A new literacy landscape has emerged that is whispering farewell to the clothbound books of my childhood. Classrooms today are moving away from traditional print-based texts to incorporate digital media, often referred to as “new literacies.” Elementary school classrooms now come equipped with Smart Boards, computers and even iPads.
The digital format is intrinsically motivating to children because it uses familiar applications—from sending texts and emails to surfing the Internet and playing computer games.
Our school discovered another benefit of this ever-advancing technology. It has allowed our elementary-aged students who are deaf or hard of hearing to enjoy books in both English and American Sign Language. Unlike English, ASL has no written form. It is a visual language expressed through hand movements and facial expressions. It happens “in the moment,” and because technology in the past was limited, this language has gone largely undocumented.
Happily, that is changing. Advances in technology have made it possible to capture ASL and incorporate it into today’s new literacies. This year, two innovative ebooks have been published, Pointy Three by Adam Stone and Strollin’ with Little Baby Owen by Owen Tales. The e-books, which can be viewed using iBooks on an iPad 2, break new ground by allowing English text and ASL video to coexist on the same page.
This is a huge benefit for bilingual children utilizing English and ASL because it supports both language and literacy development. “By making the English text available, a deaf child can make connections between ASL and English and become more proficient in English which may not happen with English-only texts …,” author Stone explained in an article.
English/ASL ebooks are also an engaging resource for elementary classroom teachers interested in exposing students to other languages and cultures. When other educators find out that I teach young children who are deaf and hard of hearing, they share stories about teaching the sign language alphabet and some basic signs to their students. I have also had requests for my class to Skype with other classes so those students could practice their sign language skills.
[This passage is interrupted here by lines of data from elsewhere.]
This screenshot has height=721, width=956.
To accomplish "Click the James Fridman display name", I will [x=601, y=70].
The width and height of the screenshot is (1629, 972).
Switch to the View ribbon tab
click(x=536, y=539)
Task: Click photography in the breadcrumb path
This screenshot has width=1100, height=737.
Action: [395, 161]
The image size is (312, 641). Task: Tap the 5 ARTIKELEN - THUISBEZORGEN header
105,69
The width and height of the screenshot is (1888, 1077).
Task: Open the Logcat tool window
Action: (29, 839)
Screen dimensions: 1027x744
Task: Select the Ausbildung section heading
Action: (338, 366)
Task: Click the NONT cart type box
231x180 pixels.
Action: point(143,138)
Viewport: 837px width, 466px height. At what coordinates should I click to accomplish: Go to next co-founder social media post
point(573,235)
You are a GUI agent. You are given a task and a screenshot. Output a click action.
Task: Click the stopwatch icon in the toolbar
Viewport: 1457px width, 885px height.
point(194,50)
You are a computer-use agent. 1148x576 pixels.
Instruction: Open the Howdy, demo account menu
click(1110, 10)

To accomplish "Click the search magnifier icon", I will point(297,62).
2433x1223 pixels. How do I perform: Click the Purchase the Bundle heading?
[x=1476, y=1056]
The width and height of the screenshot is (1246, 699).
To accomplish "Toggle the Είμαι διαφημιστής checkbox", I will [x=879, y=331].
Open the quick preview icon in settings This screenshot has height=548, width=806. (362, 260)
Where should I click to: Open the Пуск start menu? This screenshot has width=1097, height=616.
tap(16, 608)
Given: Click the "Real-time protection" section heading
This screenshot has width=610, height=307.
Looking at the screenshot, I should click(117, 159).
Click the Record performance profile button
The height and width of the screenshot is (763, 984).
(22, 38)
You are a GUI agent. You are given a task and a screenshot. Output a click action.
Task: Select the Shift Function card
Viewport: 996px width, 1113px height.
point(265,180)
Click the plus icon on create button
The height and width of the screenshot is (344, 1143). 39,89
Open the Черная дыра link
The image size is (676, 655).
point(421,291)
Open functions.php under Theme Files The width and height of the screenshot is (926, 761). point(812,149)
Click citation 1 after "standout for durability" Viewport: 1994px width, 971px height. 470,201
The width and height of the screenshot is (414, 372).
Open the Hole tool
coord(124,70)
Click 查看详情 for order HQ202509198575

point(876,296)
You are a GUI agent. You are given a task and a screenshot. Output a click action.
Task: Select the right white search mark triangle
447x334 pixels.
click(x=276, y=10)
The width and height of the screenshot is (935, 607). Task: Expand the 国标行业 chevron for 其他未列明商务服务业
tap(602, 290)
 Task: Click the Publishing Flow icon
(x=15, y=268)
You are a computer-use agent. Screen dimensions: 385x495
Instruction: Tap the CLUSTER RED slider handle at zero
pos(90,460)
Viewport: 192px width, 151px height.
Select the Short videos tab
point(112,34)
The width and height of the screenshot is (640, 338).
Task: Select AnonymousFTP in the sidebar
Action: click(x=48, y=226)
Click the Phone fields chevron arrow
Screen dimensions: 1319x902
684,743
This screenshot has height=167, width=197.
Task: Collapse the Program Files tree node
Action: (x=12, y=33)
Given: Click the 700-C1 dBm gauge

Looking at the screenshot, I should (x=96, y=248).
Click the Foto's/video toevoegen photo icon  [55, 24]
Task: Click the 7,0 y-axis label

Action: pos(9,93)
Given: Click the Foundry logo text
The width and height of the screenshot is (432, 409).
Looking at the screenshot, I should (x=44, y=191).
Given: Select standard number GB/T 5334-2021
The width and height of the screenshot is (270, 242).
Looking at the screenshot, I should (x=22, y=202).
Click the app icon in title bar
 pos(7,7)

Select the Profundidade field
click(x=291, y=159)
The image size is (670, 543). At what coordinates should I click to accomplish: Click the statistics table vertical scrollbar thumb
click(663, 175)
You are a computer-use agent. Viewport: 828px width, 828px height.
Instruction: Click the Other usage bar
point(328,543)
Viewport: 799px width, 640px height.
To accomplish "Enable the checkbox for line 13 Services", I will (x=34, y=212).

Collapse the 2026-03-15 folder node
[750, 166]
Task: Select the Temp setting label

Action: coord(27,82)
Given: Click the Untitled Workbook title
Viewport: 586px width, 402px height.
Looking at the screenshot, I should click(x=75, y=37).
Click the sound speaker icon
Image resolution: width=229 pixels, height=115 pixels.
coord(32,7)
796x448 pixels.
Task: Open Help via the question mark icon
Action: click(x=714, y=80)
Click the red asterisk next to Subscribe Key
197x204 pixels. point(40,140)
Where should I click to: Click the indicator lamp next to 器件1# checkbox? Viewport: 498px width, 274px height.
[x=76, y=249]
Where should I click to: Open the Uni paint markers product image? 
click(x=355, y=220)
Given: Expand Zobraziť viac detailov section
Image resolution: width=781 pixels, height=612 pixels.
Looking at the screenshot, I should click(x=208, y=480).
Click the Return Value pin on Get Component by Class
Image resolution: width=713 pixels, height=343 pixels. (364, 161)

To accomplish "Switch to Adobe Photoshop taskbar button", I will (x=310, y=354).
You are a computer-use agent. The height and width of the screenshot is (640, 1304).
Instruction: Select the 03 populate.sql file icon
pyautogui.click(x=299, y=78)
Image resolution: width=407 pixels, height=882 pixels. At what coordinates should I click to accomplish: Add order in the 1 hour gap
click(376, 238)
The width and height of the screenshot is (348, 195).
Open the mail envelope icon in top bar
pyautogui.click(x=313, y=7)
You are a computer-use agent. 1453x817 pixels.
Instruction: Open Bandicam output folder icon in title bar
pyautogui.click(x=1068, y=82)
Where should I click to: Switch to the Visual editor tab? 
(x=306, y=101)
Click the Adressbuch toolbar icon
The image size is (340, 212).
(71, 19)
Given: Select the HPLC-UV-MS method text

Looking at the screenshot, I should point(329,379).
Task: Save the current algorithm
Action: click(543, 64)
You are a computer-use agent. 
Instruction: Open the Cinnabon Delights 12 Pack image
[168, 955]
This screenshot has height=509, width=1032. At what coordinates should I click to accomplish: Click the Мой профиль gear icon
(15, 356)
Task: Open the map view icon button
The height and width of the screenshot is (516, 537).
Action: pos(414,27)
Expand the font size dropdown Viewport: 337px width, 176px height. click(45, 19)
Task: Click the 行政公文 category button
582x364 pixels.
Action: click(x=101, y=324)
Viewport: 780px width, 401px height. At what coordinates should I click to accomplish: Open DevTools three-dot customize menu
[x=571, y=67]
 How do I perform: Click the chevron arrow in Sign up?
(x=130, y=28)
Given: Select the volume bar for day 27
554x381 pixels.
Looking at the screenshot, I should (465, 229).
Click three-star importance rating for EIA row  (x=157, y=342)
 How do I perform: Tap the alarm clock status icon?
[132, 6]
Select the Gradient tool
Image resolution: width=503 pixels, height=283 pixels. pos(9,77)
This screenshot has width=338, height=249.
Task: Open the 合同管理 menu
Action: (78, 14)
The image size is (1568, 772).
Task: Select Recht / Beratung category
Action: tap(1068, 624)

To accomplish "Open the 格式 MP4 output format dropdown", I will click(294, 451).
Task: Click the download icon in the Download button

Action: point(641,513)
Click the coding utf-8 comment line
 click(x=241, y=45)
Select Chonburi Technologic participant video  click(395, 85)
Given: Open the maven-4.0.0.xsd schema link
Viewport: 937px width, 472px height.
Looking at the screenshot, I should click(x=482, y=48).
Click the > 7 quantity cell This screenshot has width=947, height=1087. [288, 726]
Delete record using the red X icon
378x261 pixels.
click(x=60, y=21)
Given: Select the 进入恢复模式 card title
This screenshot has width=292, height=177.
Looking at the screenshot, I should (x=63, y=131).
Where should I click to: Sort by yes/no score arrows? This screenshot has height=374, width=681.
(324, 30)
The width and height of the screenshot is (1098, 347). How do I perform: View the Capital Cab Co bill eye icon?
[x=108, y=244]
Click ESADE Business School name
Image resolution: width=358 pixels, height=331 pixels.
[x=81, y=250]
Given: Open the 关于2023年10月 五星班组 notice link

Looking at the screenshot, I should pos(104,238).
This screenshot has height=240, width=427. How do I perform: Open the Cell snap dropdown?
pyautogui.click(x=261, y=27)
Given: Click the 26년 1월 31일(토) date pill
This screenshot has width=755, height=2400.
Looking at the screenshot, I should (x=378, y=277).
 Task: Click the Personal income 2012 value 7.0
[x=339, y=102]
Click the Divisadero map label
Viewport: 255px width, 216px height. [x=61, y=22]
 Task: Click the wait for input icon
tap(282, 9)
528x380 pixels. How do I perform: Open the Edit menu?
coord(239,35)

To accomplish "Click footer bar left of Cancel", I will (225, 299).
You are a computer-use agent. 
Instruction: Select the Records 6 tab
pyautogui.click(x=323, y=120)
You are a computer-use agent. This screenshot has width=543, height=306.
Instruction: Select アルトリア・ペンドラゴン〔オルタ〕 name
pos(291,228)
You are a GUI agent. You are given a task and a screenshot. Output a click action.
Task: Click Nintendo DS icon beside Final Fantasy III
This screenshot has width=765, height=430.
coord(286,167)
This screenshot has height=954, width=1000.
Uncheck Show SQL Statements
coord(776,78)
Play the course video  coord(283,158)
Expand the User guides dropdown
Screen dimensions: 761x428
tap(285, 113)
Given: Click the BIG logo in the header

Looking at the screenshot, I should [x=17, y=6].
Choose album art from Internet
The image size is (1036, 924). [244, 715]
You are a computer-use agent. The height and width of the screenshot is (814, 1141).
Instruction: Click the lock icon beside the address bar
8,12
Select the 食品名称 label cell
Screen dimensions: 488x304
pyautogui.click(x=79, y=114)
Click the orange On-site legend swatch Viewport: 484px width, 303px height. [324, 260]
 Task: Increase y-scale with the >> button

To support those teachers, Owen Tales contains a picture glossary of words and phrases in English with photos and ASL video. There are also games for emergent readers that build on their knowledge. The design ensures that a wide array of readers is supported in their learning while having a good time.
It’s learning that sneaks up on you no matter who you are. I look forward to others following the example of these pioneering authors and creating more interactive ebooks with ASL. The possibilities seem endless.
Wellbrock is an early elementary teacher working with both deaf and hearing students in New York City.